• Aim: Write out everything from the start of the records down to the line containing "(1254, 222)", replacing "Best Outcome" with "Worst Outcome" and leaving everything else unchanged.

⁂

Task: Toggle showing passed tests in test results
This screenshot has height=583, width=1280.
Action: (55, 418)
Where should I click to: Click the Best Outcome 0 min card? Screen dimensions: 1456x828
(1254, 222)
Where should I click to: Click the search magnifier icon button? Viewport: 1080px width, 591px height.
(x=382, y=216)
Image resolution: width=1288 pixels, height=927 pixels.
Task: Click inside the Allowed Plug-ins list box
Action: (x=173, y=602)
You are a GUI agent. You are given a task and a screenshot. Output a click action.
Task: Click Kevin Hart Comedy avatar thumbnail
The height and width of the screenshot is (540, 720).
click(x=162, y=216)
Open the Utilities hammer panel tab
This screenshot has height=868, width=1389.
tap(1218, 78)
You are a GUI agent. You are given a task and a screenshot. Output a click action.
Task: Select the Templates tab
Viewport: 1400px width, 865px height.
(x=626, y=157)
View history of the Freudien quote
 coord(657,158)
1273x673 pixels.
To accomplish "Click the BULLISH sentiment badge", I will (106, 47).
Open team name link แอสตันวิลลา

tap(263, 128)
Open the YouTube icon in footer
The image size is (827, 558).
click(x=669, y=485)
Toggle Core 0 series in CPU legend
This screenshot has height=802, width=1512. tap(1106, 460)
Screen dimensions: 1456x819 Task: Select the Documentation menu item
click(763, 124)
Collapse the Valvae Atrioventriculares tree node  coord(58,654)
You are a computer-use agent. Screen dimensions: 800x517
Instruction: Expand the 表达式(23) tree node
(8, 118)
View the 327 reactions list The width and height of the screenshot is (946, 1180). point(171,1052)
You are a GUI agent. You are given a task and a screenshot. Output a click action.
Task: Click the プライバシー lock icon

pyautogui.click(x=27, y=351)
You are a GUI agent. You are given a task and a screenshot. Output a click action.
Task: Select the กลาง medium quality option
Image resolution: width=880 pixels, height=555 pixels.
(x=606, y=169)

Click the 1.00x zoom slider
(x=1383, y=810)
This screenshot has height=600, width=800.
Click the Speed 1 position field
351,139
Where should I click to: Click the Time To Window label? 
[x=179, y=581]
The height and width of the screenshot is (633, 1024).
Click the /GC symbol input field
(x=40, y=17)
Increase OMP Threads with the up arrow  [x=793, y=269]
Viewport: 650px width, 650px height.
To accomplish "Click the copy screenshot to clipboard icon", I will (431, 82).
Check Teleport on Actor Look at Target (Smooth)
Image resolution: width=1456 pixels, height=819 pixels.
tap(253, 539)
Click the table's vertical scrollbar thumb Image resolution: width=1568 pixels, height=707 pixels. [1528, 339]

⁂

• Task output:
Task: Toggle showing passed tests in test results
This screenshot has height=583, width=1280.
Action: (55, 418)
Where should I click to: Click the Worst Outcome 0 min card? Screen dimensions: 1456x828
(1254, 222)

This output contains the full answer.